In the first seven games of the 2009 season, Gocong started at his normal position at "Sam" linebacker. He was inactive in week 8 against the Dallas Cowboys due to a hamstring injury suffered the week before against the New York Giants. Due to injuries at the middle linebacker position, Gocong started his first game at middle linebacker against the San Diego Chargers in week 9. In week 14, he lost his starting "Sam" linebacker job to rookie Moise Fokou.
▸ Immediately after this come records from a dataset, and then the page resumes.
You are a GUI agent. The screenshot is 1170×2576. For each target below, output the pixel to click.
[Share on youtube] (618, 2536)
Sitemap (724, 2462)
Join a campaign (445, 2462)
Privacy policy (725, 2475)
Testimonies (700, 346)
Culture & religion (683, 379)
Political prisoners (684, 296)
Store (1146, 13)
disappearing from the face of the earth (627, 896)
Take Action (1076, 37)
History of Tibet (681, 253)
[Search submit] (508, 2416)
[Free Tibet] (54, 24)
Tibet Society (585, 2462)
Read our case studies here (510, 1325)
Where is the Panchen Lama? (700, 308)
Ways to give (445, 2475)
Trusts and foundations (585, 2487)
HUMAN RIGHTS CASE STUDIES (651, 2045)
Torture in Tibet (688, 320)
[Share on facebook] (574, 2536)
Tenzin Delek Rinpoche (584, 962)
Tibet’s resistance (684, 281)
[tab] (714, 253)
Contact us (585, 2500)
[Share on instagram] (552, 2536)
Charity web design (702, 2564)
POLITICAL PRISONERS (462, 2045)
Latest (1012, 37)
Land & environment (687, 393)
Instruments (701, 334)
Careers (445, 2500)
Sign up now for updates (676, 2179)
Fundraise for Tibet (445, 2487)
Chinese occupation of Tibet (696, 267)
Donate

He was re-signed to a one-year contract on March 30, 2010.

===Cleveland Browns===
On April 2, 2010, Gocong was traded, along with cornerback Sheldon Brown to the Cleveland Browns in exchange for linebacker Alex Hall, and 4th and 5th round draft picks in the 2010 NFL draft. On August 4, 2012, during a training camp practice, Gocong was lost for the 2012 season due to a right Achilles tendon rupture that required surgery.

===NFL statistics===

| Year | Team | GP | TACKLES | SOLO | AST | SACK | FF | FR | FR YDS | FR TD | INT | PD |
|---|---|---|---|---|---|---|---|---|---|---|---|---|
| 2007 | PHI | 16 | 66 | 51 | 15 | 1.0 | 0 | 0 | 0 | 0 | 0 | 1 |
| 2008 | PHI | 16 | 59 | 43 | 16 | 2.0 | 1 | 1 | 0 | 1 | 0 | 5 |
| 2009 | PHI | 15 | 44 | 35 | 9 | 1.0 | 1 | 0 | 0 | 0 | 0 | 2 |
| 2010 | CLE | 16 | 75 | 50 | 25 | 2.0 | 1 | 1 | 0 | 0 | 0 | 3 |
| 2011 | CLE | 16 | 70 | 49 | 21 | 3.5 | 2 | 1 | 0 | 0 | 0 | 3 |
| Career |  | 79 | 314 | 228 | 86 | 9.5 | 5 | 3 | 0 | 1 | 0 | 14 |

Key
- GP: games played
- SOLO: solo tackles
- AST: assisted tackles
- SACK: sacks
- FF: forced fumbles
- FR: fumble recoveries
- FR YDS: fumble return yards
- INT: interceptions
- PD: passes defensed

== Artistry ==
Post-football, Gocong became an accomplished painter. In the fall of 2022, his work was displayed at Kate Oh Gallery's "Let There Be Light" exhibit on Madison Avenue in New York.

== Personal life ==
Gocong is of Filipino, Pacific Islander, Native American, German, and French descent.